Un automobilista salentino risarcito nell’ambito del Dieselgate Volkswagen. Il Giudice di pace di Lecce ha riconosciuto il danno patrimoniale di 5mila euro causato dall'acquisto di un veicolo che emetteva più emissioni inquinanti di quanto avesse dichiarato la casa madre. La pronuncia assume rilevanza a livello nazionale perché valorizza non soltanto la difformità tecnica del veicolo, ma anche la lesione della libertà di scelta del consumatore e il minor valore commerciale del mezzo sul mercato dell'usato.
Centrale, in particolare, il passaggio della sentenza che riporta integralmente: "Non vi è dubbio sull'esistenza di un danno patrimoniale subito dall'attore che, leso nella sua libera determinazione da messaggi ingannevoli, scorretti o da omissioni informative riferibili all'installazione di un software di manipolazione dei dati delle immissioni, ha acquistato un prodotto credendo avesse caratteristiche che invece non aveva e di qualità inferiore; per altro verso, ha sicuramente minore valore sul mercato dell'usato un mezzo con le rilevate problematiche".

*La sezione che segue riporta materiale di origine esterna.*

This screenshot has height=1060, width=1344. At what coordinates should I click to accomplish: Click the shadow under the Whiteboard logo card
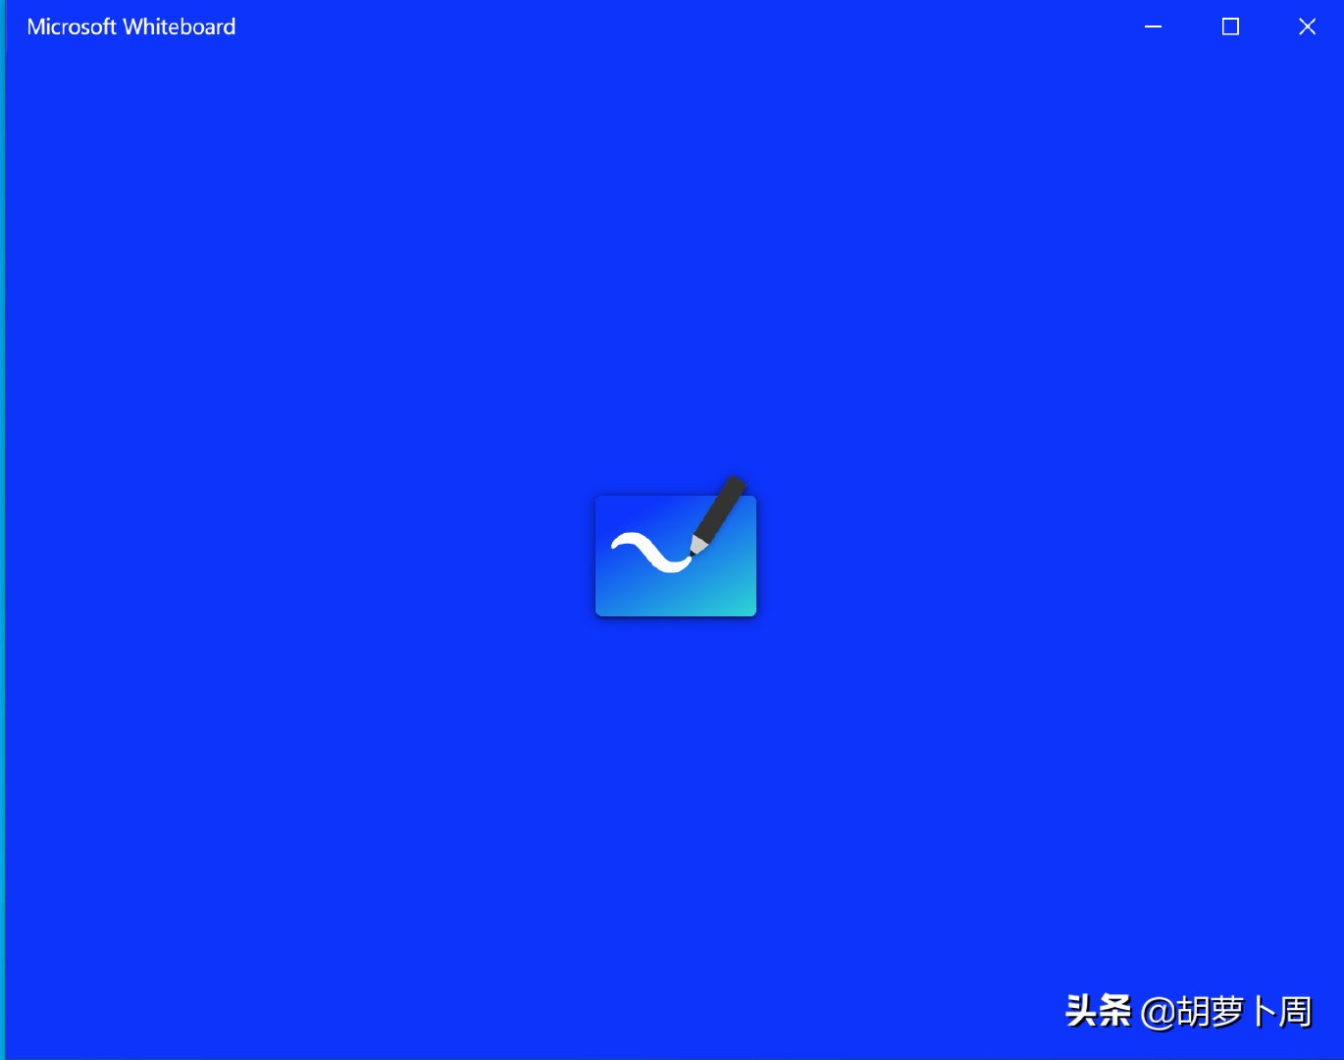click(675, 620)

Il Presidente nazionale di Adusbef aps, l’avvocato Antonio Tanza, e la collega Filomena Cosentino, legali dell’automobilista, hanno espresso soddisfazione per una decisione che ha accolto le proprie tesi riconoscendo la fondatezza della domanda risarcitoria nei confronti di Volkswagen Group Italia. Nella motivazione, il giudice ha attribuito rilievo al ruolo svolto dalla società italiana nella commercializzazione, nella promozione, nell'assistenza e nella gestione della campagna di richiamo dei veicoli interessati.